### What the exercise asks
Look through the data below for the string "agent", and copy every line where it turns up.

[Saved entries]
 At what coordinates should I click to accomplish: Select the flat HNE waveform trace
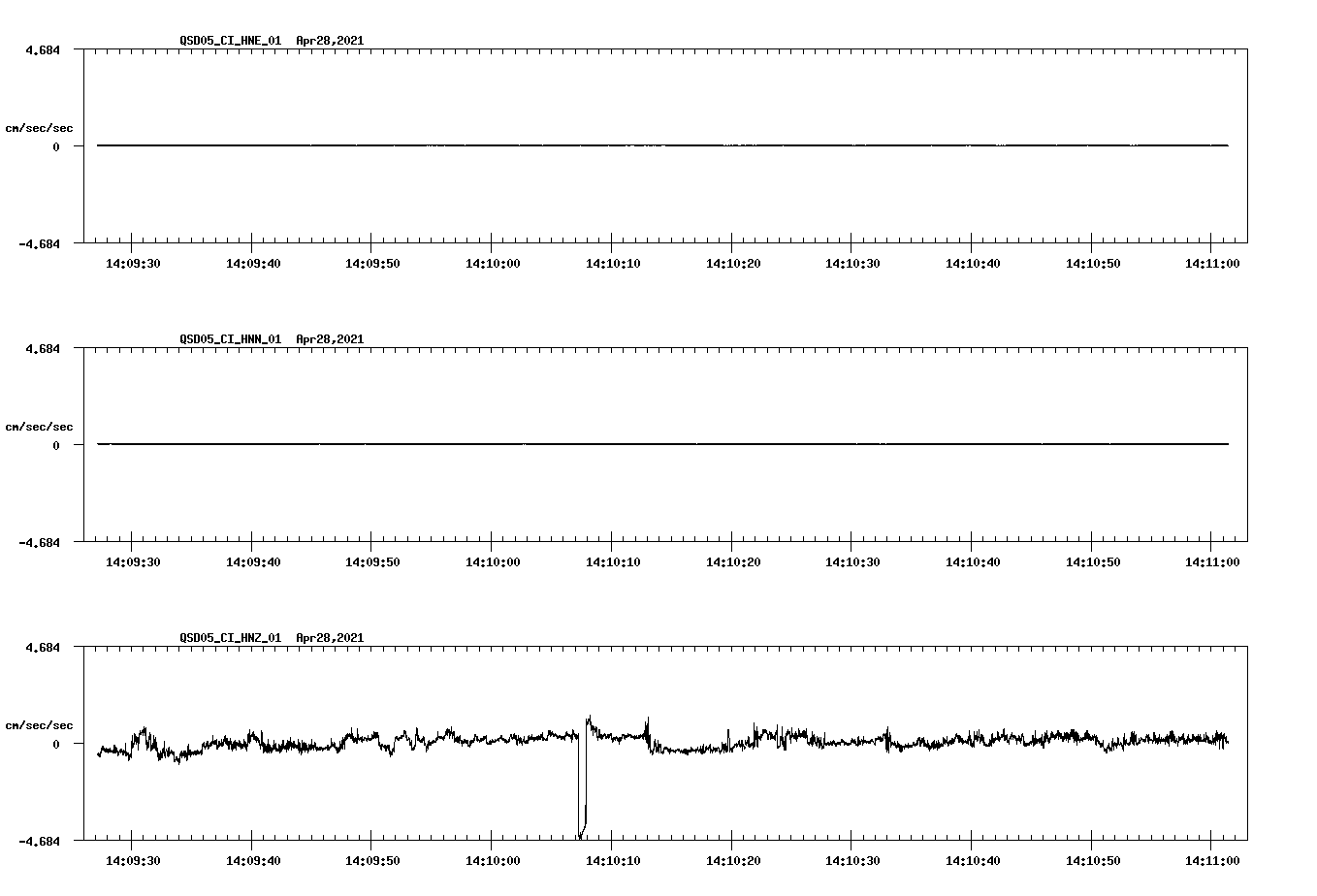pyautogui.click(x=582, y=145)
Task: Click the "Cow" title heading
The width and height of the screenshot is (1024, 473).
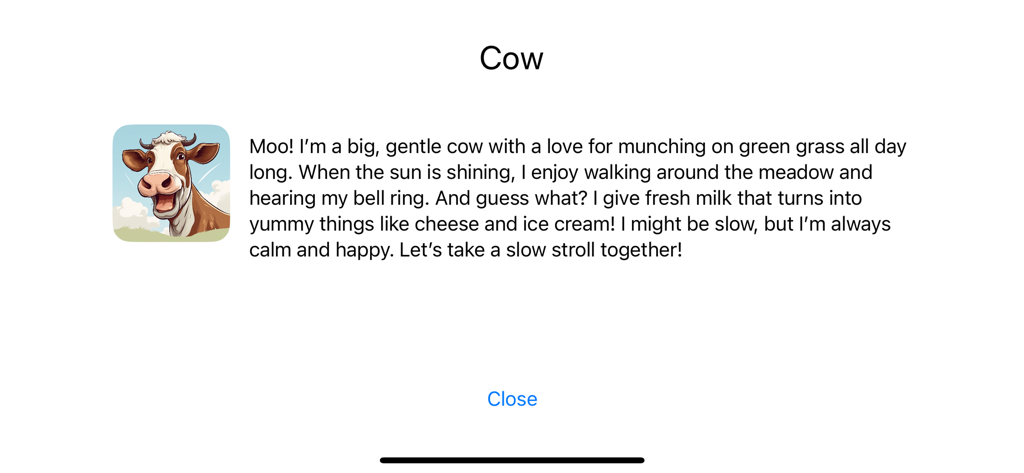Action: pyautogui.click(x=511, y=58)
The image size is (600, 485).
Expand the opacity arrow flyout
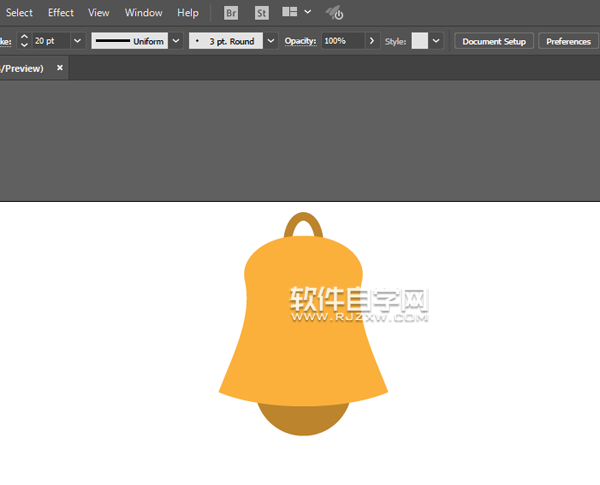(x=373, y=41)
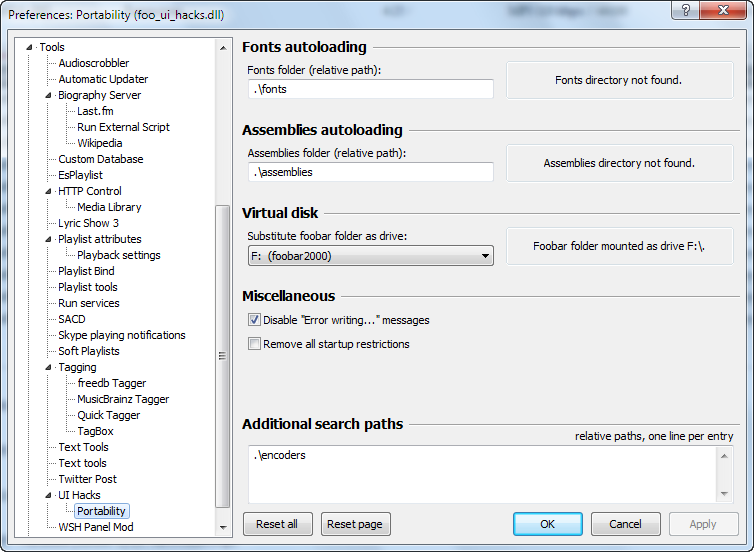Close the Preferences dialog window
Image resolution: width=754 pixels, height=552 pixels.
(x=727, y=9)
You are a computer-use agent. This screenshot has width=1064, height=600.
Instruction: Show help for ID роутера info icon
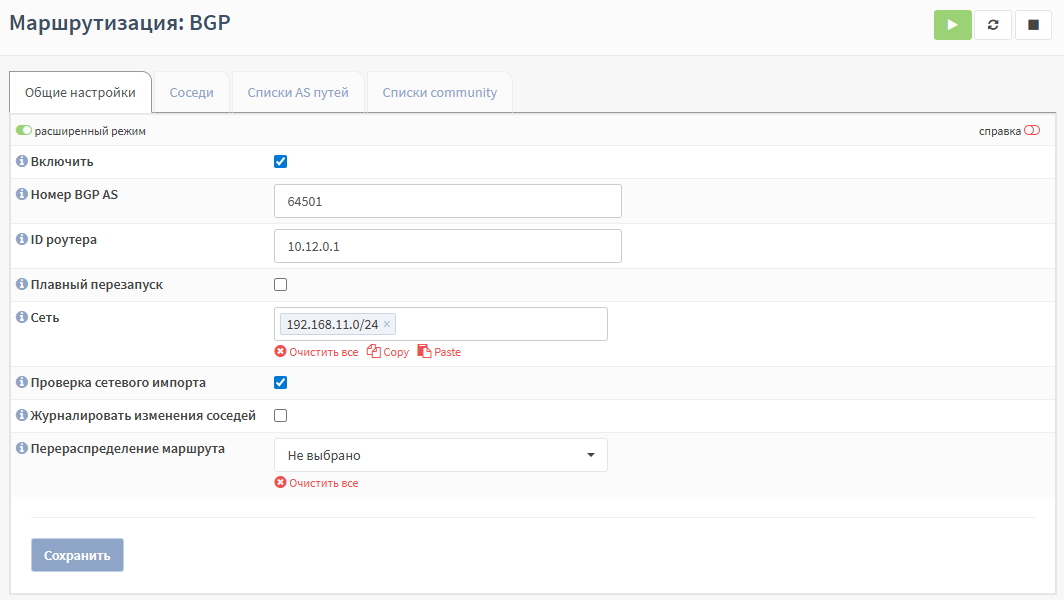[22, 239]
--
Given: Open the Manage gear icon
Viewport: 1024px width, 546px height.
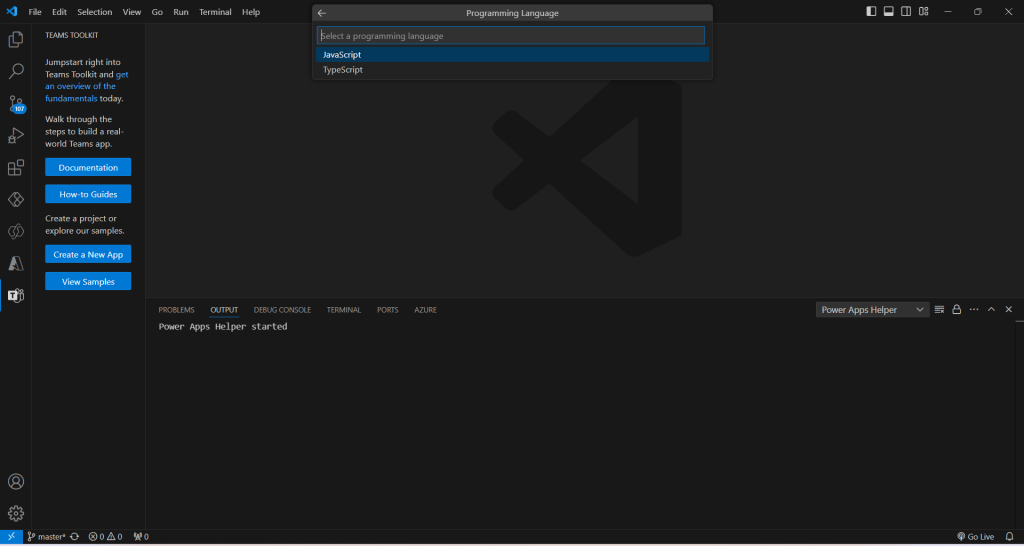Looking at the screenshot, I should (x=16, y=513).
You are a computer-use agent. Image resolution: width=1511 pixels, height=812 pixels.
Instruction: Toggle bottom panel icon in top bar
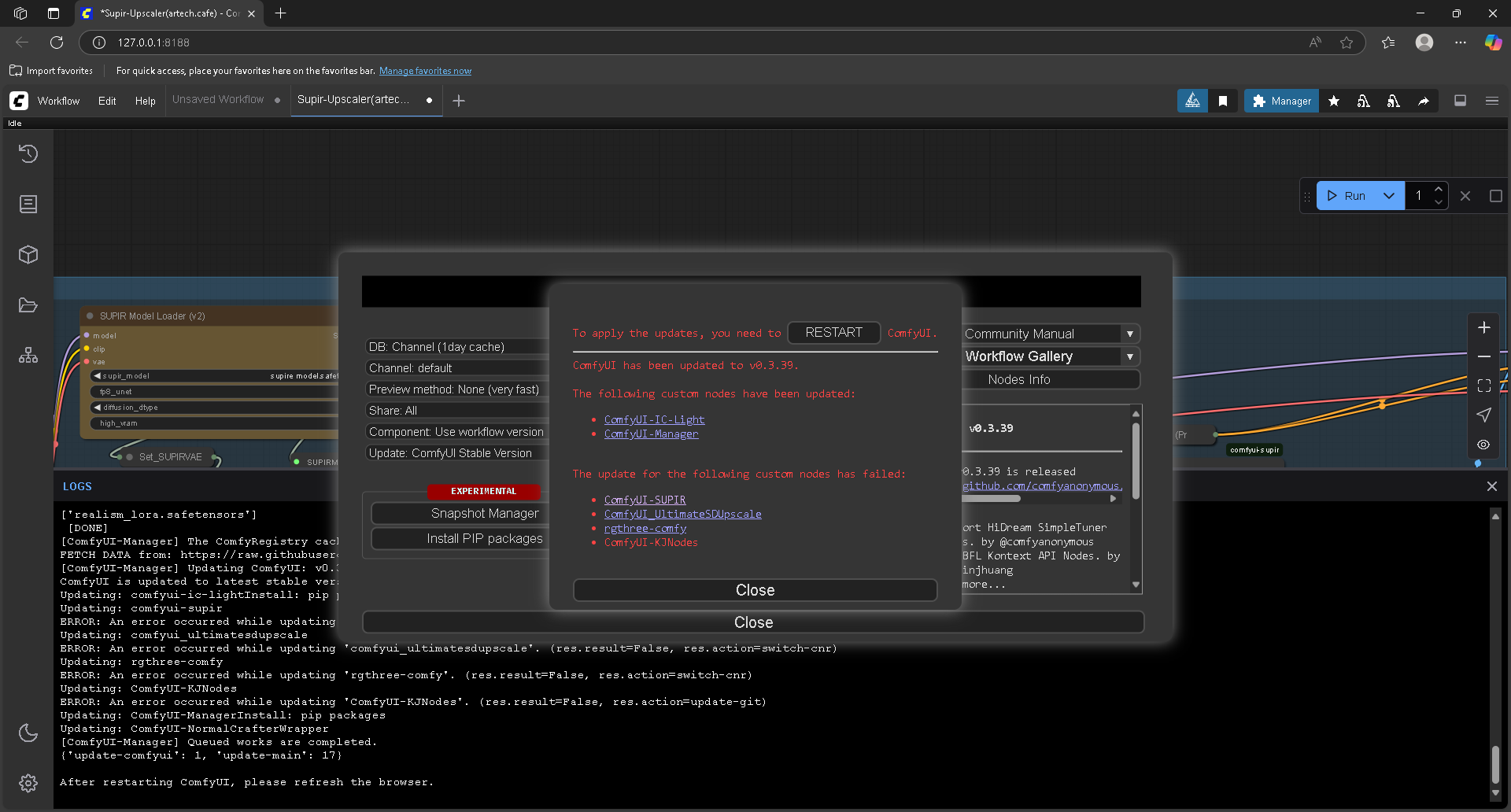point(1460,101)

### Exercise output
You are a computer-use agent. This screenshot has width=1064, height=600.
You are a computer-use agent. Image resolution: width=1511 pixels, height=812 pixels.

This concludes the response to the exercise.